▶ **The exercise**
Please identify every line of the material below that contains the string "Select", counting only matches with the same case, and copy each of those lines in full.

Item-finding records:
###

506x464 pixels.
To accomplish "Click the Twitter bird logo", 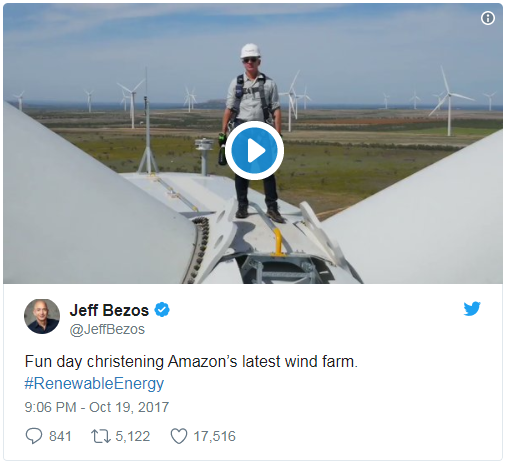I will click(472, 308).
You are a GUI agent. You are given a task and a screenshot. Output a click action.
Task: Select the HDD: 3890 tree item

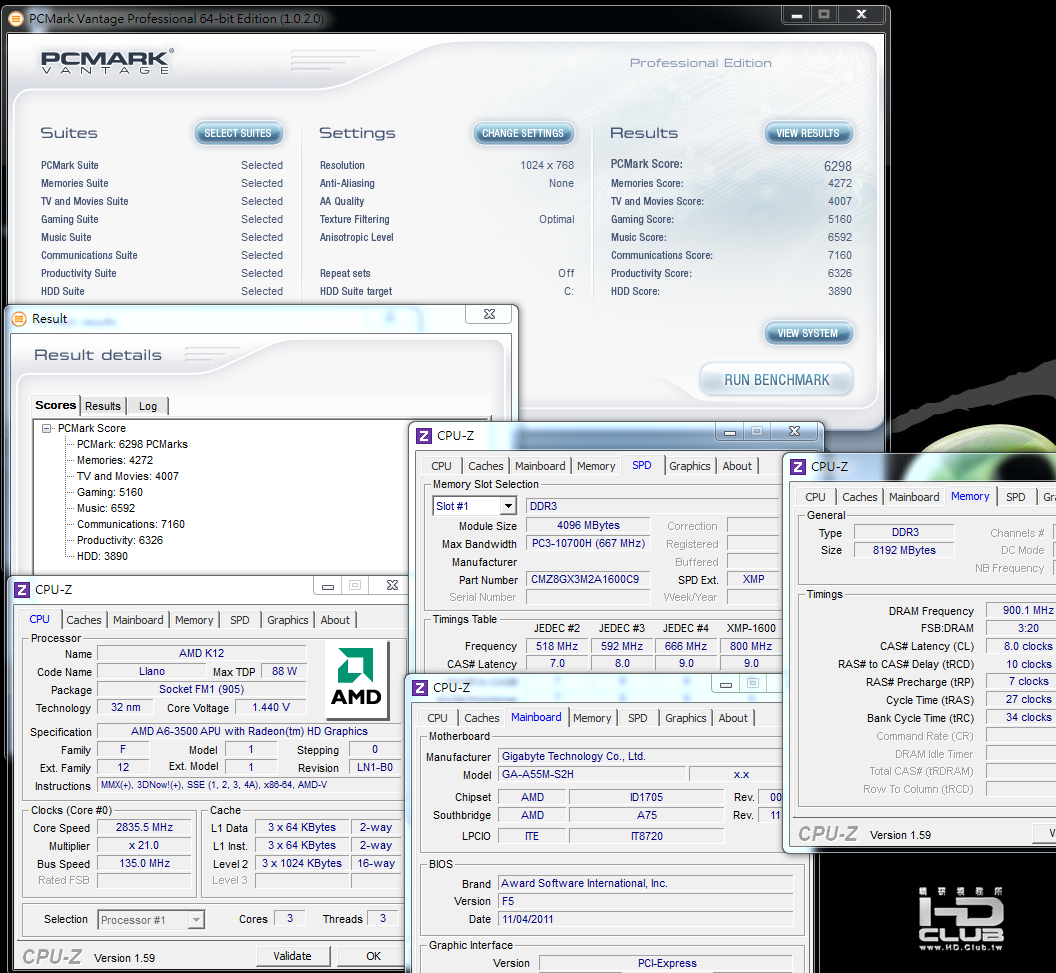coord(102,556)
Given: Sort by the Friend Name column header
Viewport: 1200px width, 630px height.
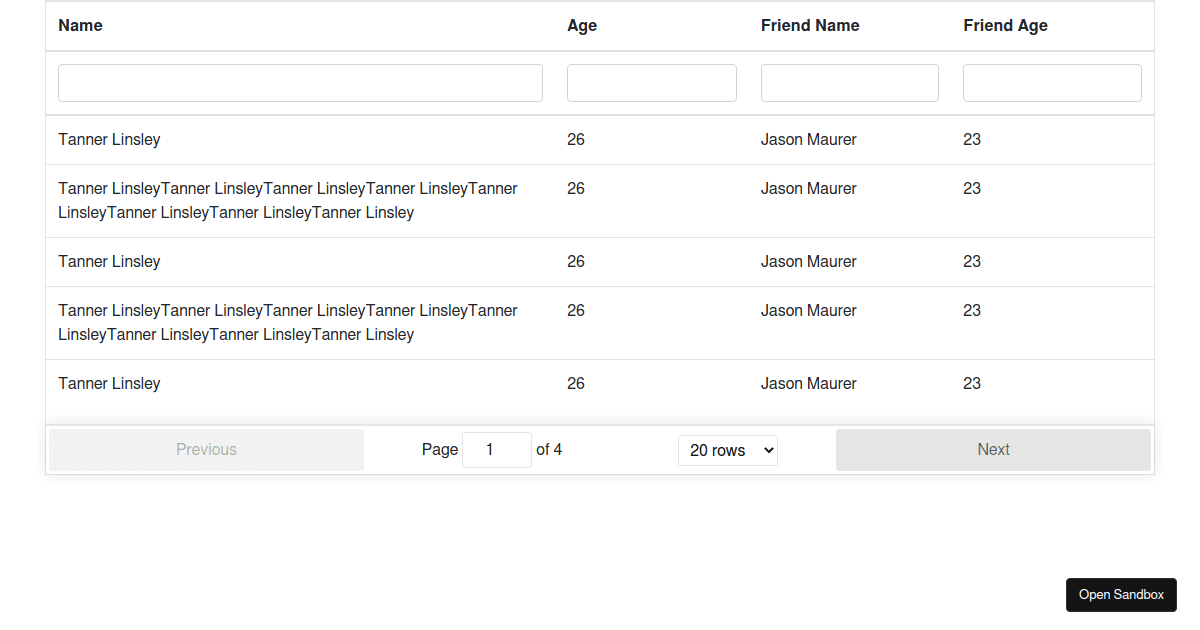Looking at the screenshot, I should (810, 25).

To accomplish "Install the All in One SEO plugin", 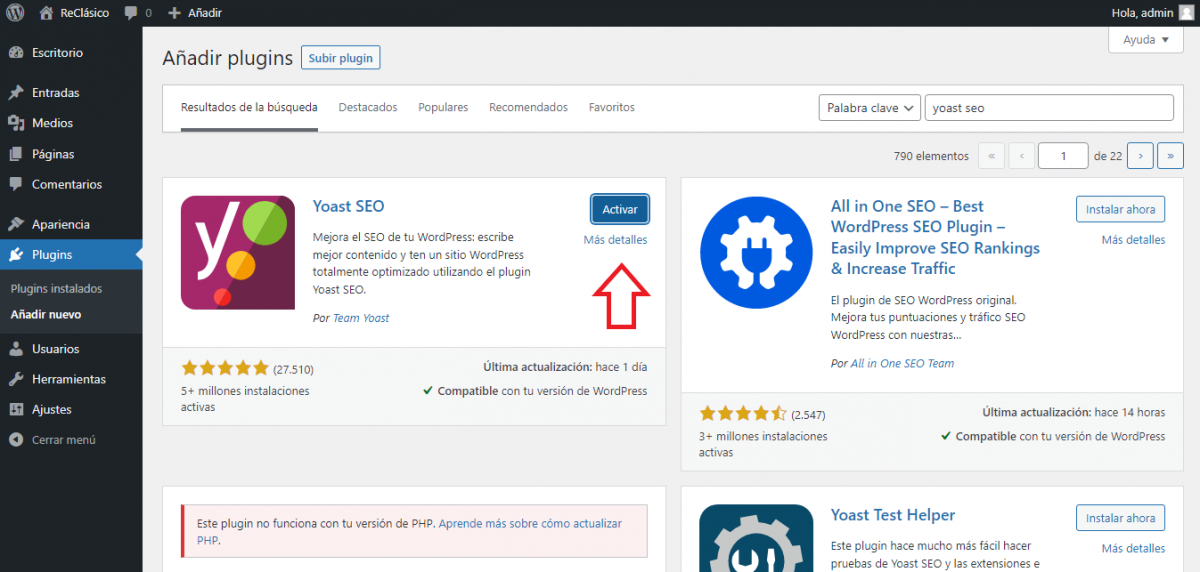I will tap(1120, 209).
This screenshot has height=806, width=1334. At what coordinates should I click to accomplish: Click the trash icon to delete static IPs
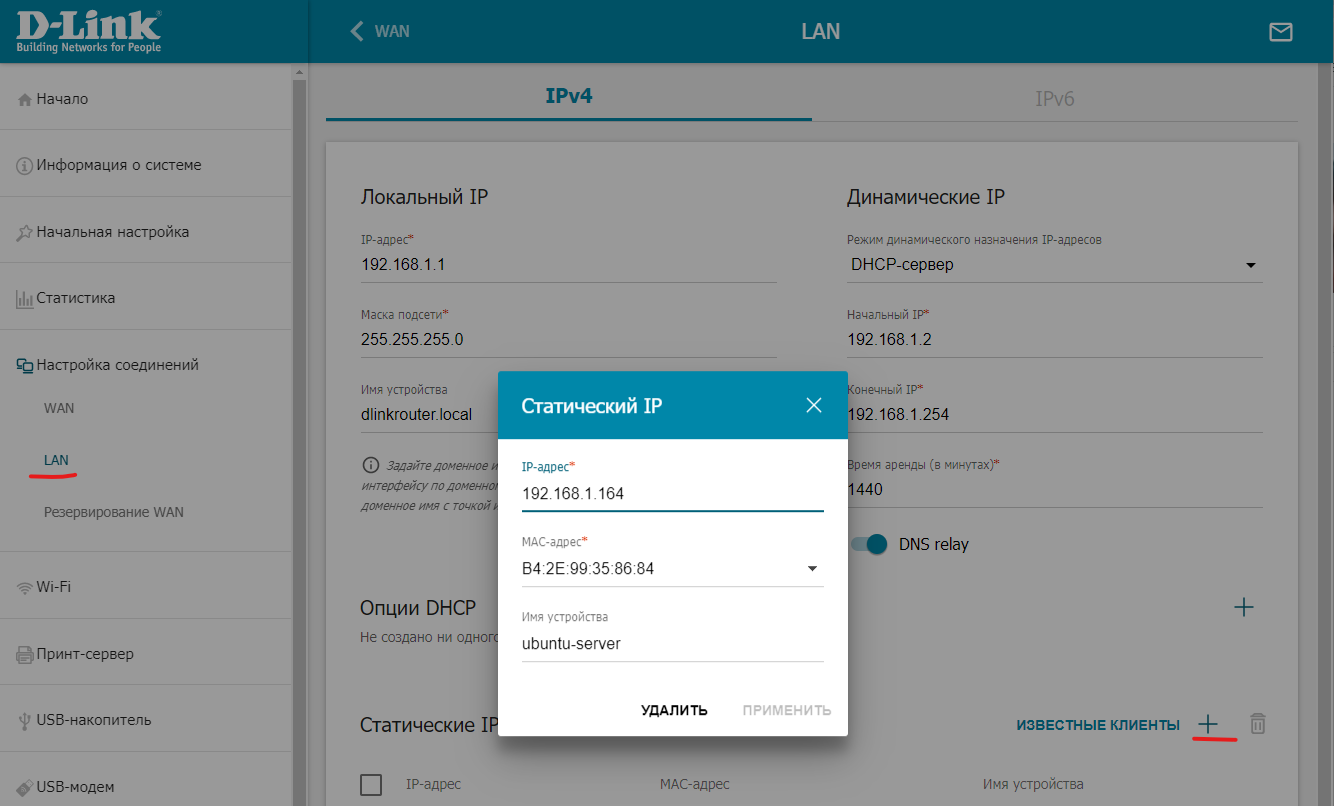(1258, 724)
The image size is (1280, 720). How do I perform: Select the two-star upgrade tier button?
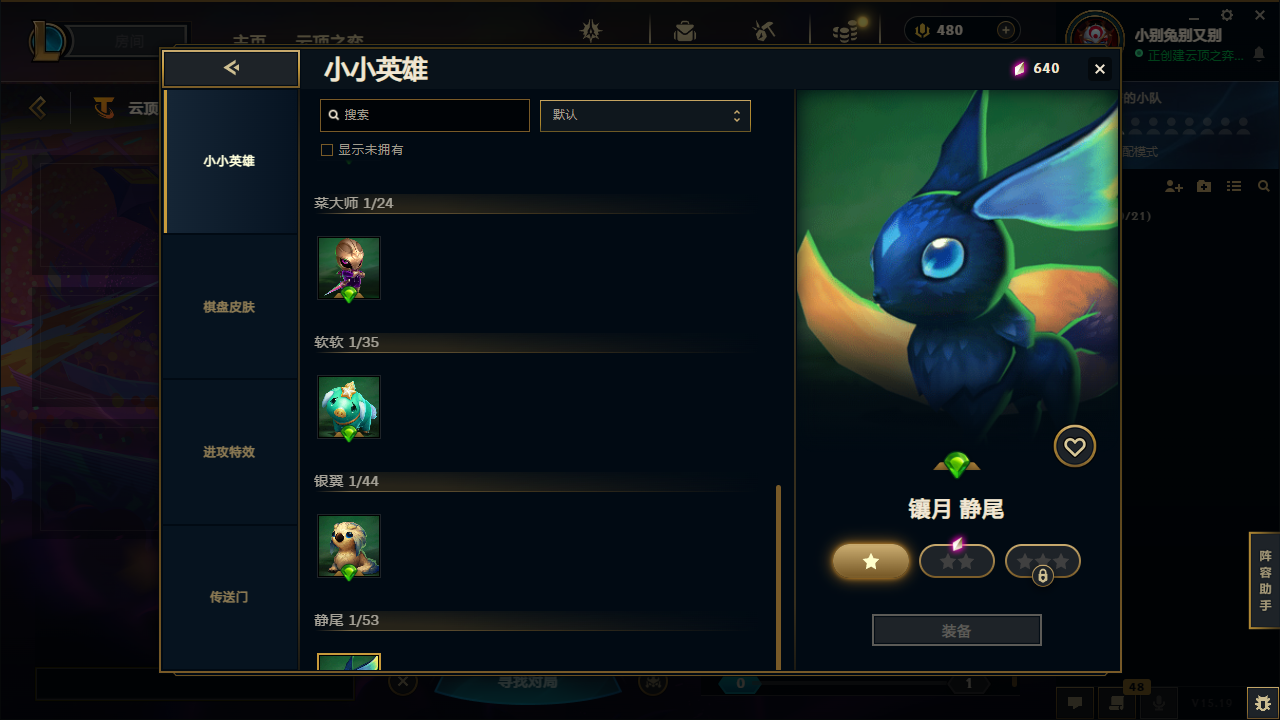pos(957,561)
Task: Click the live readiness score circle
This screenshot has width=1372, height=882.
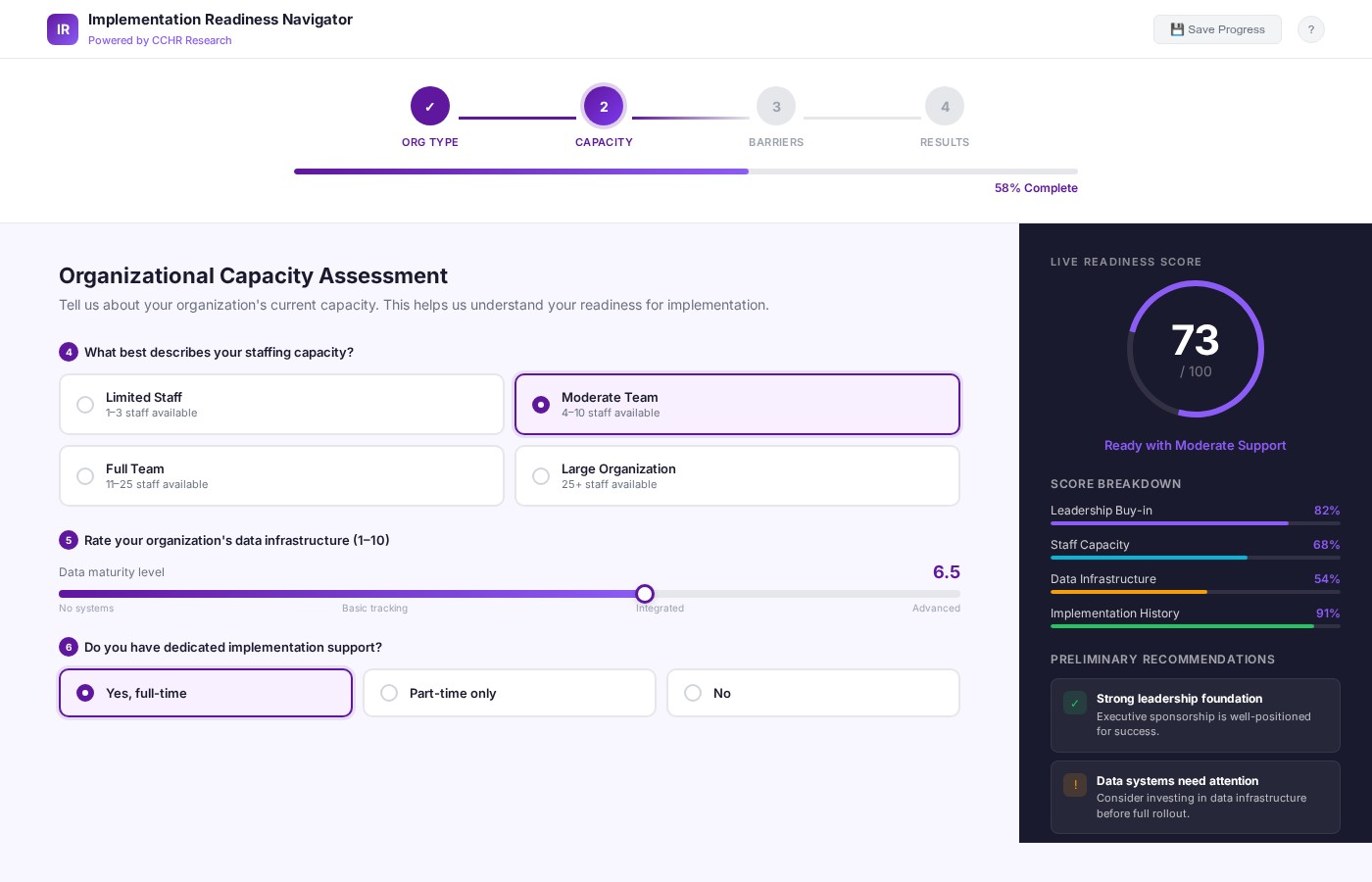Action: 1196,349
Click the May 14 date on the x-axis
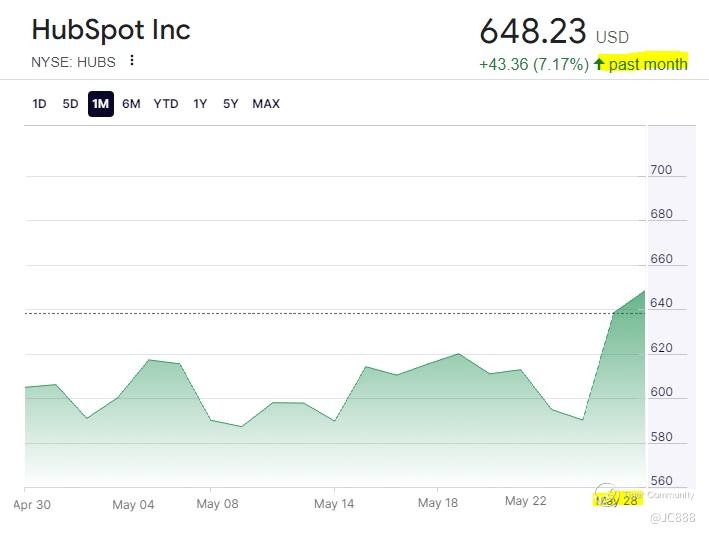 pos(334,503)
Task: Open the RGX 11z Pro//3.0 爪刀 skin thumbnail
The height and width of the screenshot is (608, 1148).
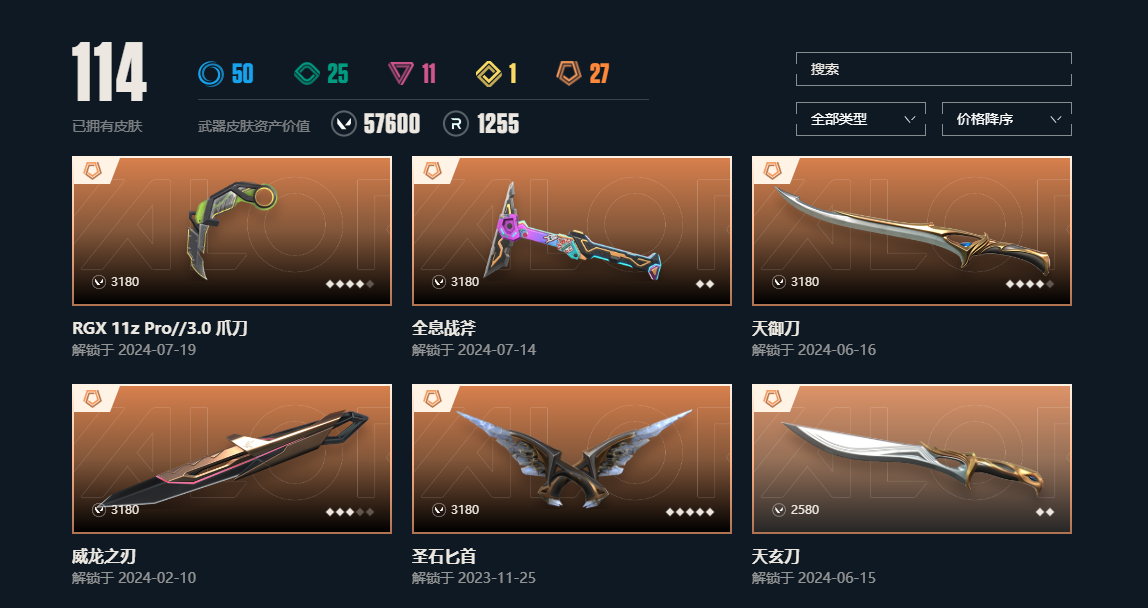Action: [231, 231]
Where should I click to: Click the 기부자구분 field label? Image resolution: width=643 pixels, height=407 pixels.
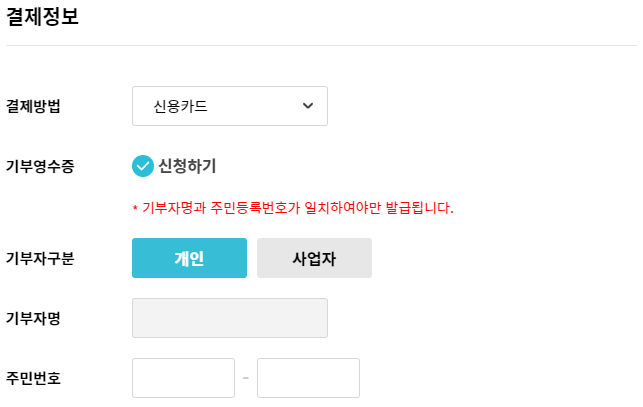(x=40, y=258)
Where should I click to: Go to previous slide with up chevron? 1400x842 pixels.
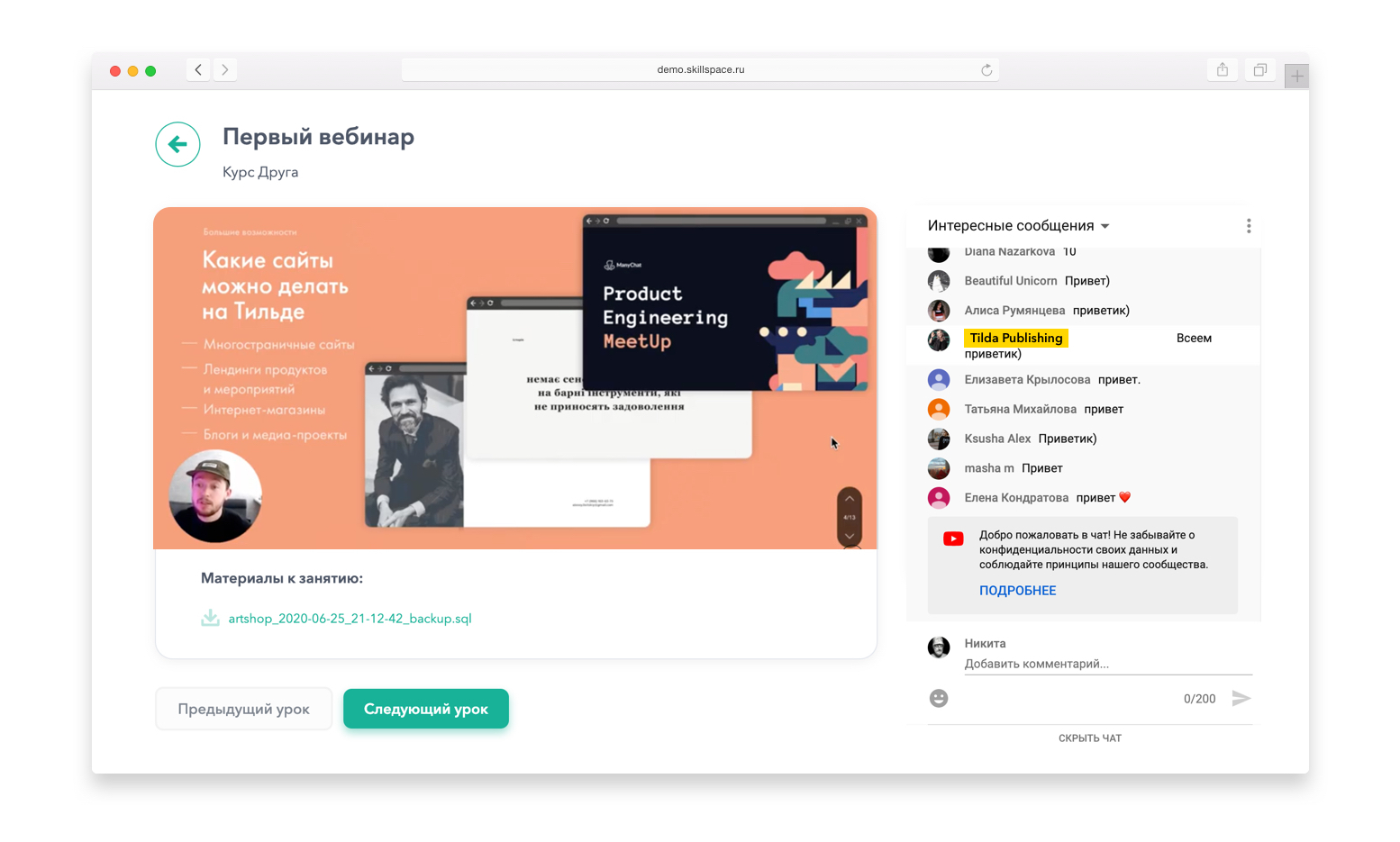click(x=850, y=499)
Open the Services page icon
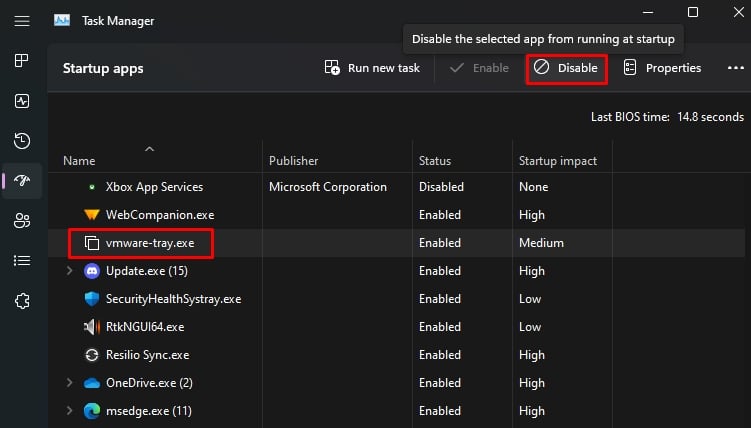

###

▶ **Output of the task**
Task: Select the HDD: 3890 tree item
The image size is (1280, 720). How do I perform: Select the two-star upgrade tier button?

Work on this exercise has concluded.